What this task involves =
Your answer should be each line of the entries that contains the word "Ciudad", copied in full.
(Beginning of Data excerpts)
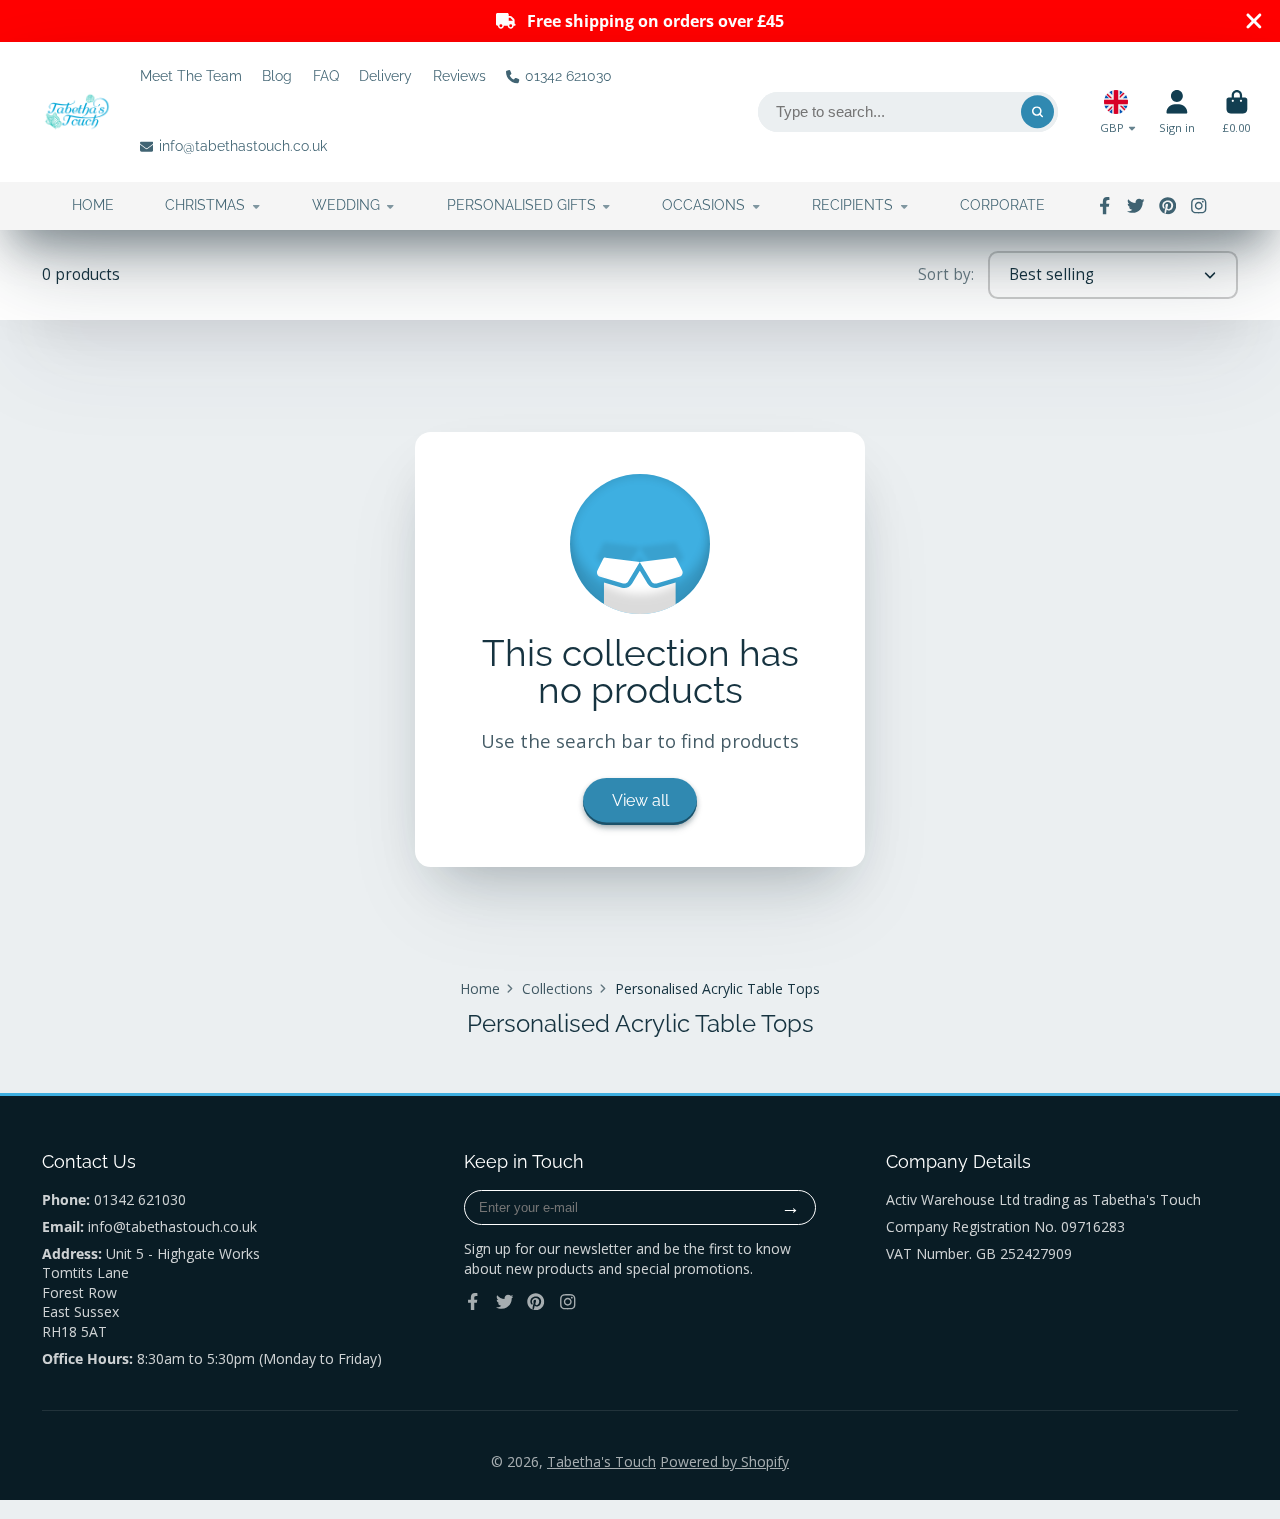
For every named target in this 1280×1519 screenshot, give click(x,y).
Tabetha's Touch (601, 1461)
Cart (1236, 111)
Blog (277, 76)
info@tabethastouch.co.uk (243, 146)
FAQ (326, 76)
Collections (557, 988)
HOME (93, 205)
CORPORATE (1002, 205)
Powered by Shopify (724, 1461)
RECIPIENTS (852, 205)
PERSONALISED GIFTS (521, 205)
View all (640, 800)
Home (480, 988)
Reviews (459, 76)
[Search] (1038, 112)
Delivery (385, 76)
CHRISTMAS (205, 205)
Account (1177, 111)
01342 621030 (568, 76)
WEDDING (346, 205)
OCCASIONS (703, 205)
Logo (77, 112)
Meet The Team (191, 76)
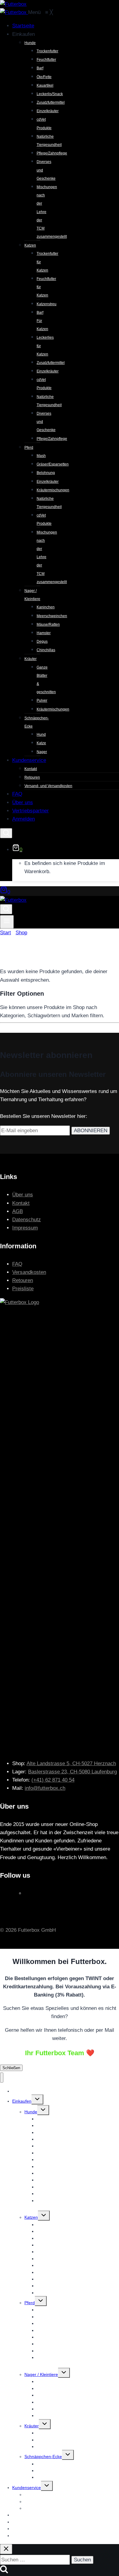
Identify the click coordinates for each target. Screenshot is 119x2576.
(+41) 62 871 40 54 (52, 1780)
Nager (43, 2477)
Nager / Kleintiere (41, 2374)
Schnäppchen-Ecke (43, 2456)
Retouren (22, 1280)
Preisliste (23, 1288)
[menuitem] (23, 26)
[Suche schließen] (6, 2549)
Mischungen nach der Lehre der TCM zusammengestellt (73, 2204)
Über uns (22, 1195)
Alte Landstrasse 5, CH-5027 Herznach (71, 1763)
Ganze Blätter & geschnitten (64, 2432)
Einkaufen (21, 2101)
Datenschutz (26, 1219)
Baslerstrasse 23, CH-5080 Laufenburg (72, 1772)
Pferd (29, 2302)
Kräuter (31, 2425)
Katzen (31, 2217)
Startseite (21, 2091)
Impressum (25, 1228)
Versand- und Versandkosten (52, 2508)
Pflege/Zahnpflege (54, 2292)
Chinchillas (47, 2415)
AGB (17, 1211)
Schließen (11, 2068)
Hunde (30, 2111)
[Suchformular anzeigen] (6, 833)
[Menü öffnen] (7, 921)
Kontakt (21, 1203)
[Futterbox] (14, 12)
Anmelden (22, 2535)
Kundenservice (26, 2487)
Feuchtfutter (48, 2125)
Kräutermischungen (55, 2446)
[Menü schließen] (1, 2078)
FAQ (17, 1264)
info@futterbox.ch (45, 1788)
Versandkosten (29, 1272)
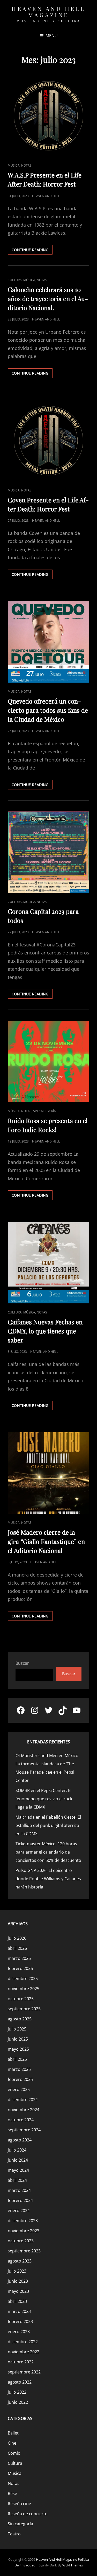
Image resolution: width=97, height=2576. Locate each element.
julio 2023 (17, 2271)
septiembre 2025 (24, 2009)
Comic (14, 2453)
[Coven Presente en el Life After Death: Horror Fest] (48, 440)
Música (14, 165)
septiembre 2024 (24, 2130)
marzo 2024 (19, 2190)
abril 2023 (17, 2301)
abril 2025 (17, 2059)
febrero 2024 (20, 2200)
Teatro (14, 2534)
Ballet (13, 2433)
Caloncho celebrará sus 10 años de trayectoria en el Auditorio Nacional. (48, 298)
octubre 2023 (21, 2241)
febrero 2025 (20, 2079)
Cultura (15, 280)
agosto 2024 (20, 2140)
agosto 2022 (20, 2382)
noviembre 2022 (23, 2352)
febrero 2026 (20, 1968)
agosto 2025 (20, 2019)
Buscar (22, 1663)
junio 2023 (18, 2281)
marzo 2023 (19, 2311)
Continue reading (32, 251)
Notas (26, 165)
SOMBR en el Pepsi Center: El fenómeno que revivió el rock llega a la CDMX (44, 1799)
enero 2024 (19, 2210)
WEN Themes (72, 2565)
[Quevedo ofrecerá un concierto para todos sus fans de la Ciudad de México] (48, 642)
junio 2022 (18, 2402)
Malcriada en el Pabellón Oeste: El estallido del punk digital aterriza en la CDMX (48, 1825)
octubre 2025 (21, 1999)
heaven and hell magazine (48, 11)
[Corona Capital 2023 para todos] (48, 852)
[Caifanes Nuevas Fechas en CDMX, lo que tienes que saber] (48, 1262)
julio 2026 (17, 1938)
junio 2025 (18, 2039)
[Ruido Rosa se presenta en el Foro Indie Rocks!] (48, 1061)
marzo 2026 (19, 1958)
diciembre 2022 (23, 2341)
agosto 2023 (20, 2261)
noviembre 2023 (23, 2231)
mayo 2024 (18, 2170)
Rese (12, 2493)
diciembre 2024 (23, 2099)
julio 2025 (17, 2029)
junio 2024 (18, 2160)
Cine (12, 2443)
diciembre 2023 (23, 2220)
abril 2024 (17, 2180)
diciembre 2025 (23, 1978)
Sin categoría (44, 1111)
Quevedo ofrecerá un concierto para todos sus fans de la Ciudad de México (48, 710)
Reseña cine (19, 2503)
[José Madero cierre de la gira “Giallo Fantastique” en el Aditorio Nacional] (48, 1473)
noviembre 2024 (23, 2109)
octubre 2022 (21, 2362)
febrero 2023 (20, 2321)
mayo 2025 (18, 2049)
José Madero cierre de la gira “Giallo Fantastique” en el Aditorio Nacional (46, 1541)
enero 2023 (19, 2331)
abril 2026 (17, 1948)
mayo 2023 (18, 2291)
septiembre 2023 (24, 2251)
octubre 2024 (21, 2120)
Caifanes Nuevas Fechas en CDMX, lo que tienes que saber (45, 1331)
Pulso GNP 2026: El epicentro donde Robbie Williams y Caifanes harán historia (48, 1879)
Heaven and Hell (46, 196)
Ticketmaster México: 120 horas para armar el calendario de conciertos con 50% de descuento (48, 1852)
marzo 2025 (19, 2069)
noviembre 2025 (23, 1988)
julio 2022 (17, 2392)
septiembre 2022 (24, 2372)
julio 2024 (17, 2150)
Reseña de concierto (28, 2514)
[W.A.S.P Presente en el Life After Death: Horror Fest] (48, 115)
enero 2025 (19, 2089)
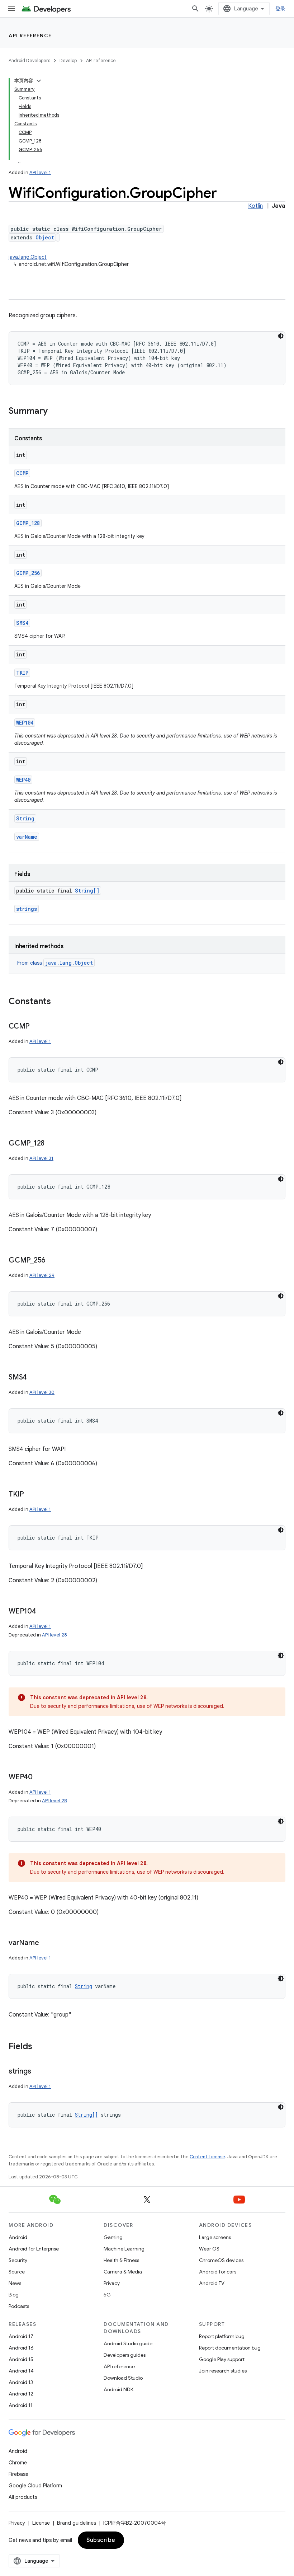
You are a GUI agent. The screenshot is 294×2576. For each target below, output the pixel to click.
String (25, 818)
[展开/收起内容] (38, 80)
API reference (30, 35)
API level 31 (41, 1158)
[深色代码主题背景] (280, 336)
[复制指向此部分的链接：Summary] (55, 411)
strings (26, 908)
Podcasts (19, 2306)
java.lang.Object (28, 257)
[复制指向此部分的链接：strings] (38, 2071)
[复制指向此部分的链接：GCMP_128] (51, 1143)
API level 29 (41, 1275)
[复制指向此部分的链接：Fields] (39, 2047)
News (15, 2283)
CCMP (22, 473)
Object (44, 237)
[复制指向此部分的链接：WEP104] (43, 1611)
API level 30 (41, 1392)
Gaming (113, 2237)
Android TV (211, 2283)
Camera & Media (123, 2271)
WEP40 (23, 779)
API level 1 (40, 172)
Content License (207, 2157)
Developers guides (125, 2355)
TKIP (22, 672)
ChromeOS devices (221, 2260)
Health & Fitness (121, 2260)
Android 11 (21, 2405)
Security (18, 2260)
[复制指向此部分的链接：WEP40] (40, 1777)
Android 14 (21, 2370)
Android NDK (118, 2389)
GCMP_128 (28, 523)
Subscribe (100, 2540)
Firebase (18, 2474)
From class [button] (55, 963)
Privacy (112, 2283)
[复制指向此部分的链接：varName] (46, 1943)
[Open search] (195, 8)
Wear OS (209, 2248)
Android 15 (21, 2359)
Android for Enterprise (34, 2248)
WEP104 (24, 722)
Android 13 (21, 2382)
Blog (14, 2294)
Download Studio (123, 2378)
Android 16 (21, 2348)
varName (26, 836)
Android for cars (217, 2271)
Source (17, 2271)
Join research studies (223, 2370)
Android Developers (29, 60)
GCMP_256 (28, 573)
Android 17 (21, 2336)
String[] (87, 890)
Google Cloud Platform (35, 2485)
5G (107, 2294)
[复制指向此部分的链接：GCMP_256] (53, 1260)
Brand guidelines (76, 2523)
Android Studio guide (128, 2343)
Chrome (18, 2462)
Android (18, 2237)
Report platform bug (222, 2336)
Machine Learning (124, 2248)
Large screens (215, 2237)
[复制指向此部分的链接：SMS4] (34, 1377)
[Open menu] (11, 8)
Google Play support (222, 2359)
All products (23, 2497)
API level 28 (54, 1635)
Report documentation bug (230, 2348)
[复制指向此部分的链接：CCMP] (37, 1026)
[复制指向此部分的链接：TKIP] (31, 1494)
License (41, 2523)
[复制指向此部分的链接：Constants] (58, 1002)
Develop (68, 60)
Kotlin (255, 206)
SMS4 (22, 622)
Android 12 (21, 2393)
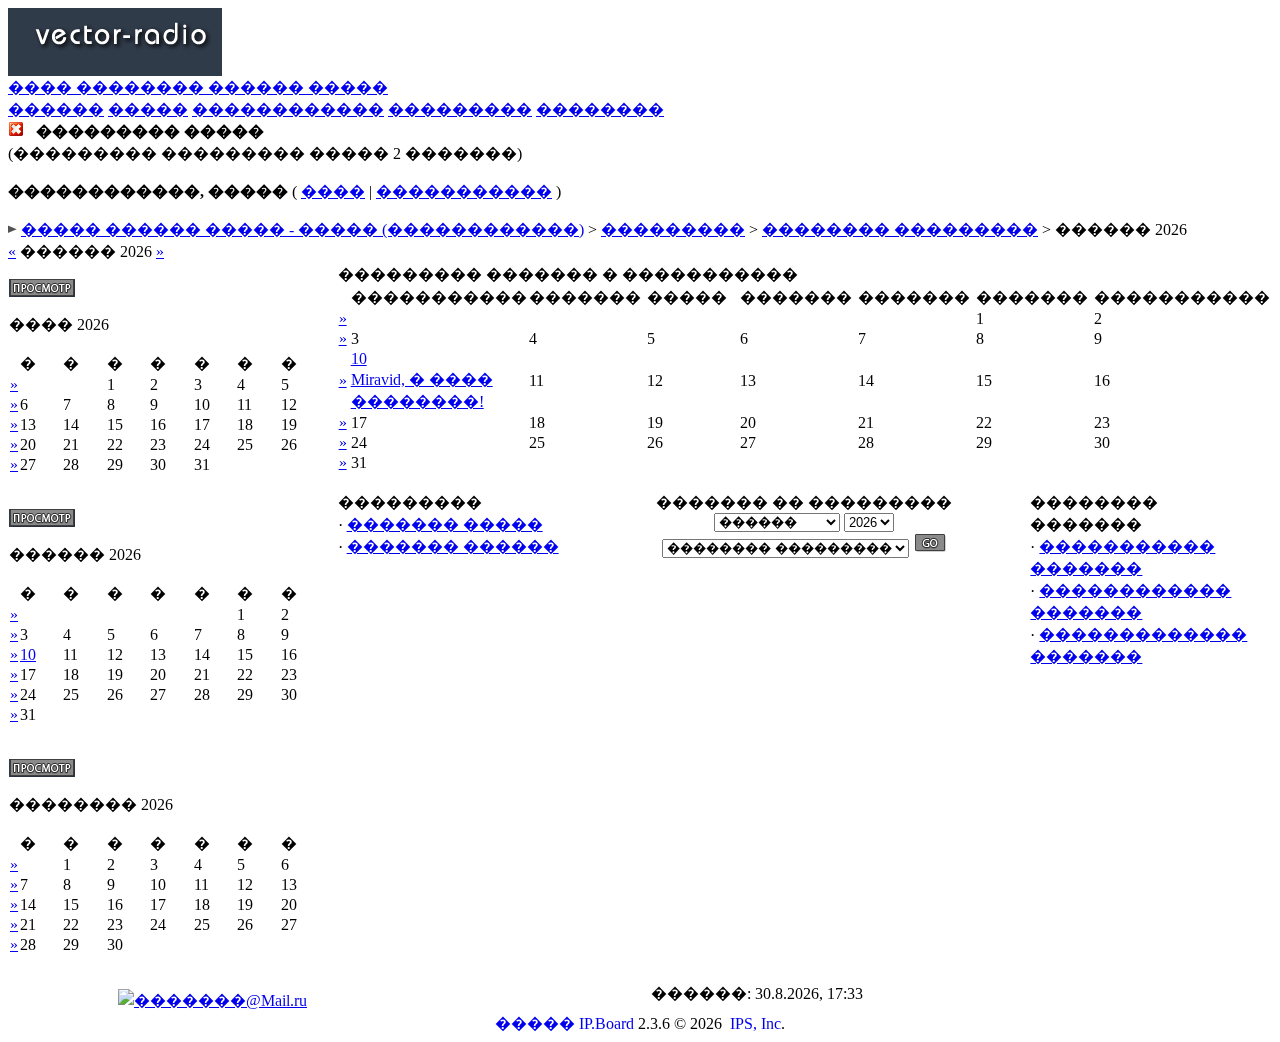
(End of Data excerpts)
Solution =
[Quevedo ofrecerá un concierto para todos sus fans de la Ciudad de México] (48, 642)
Quevedo ofrecerá un concierto para todos sus fans de la Ciudad de México (48, 710)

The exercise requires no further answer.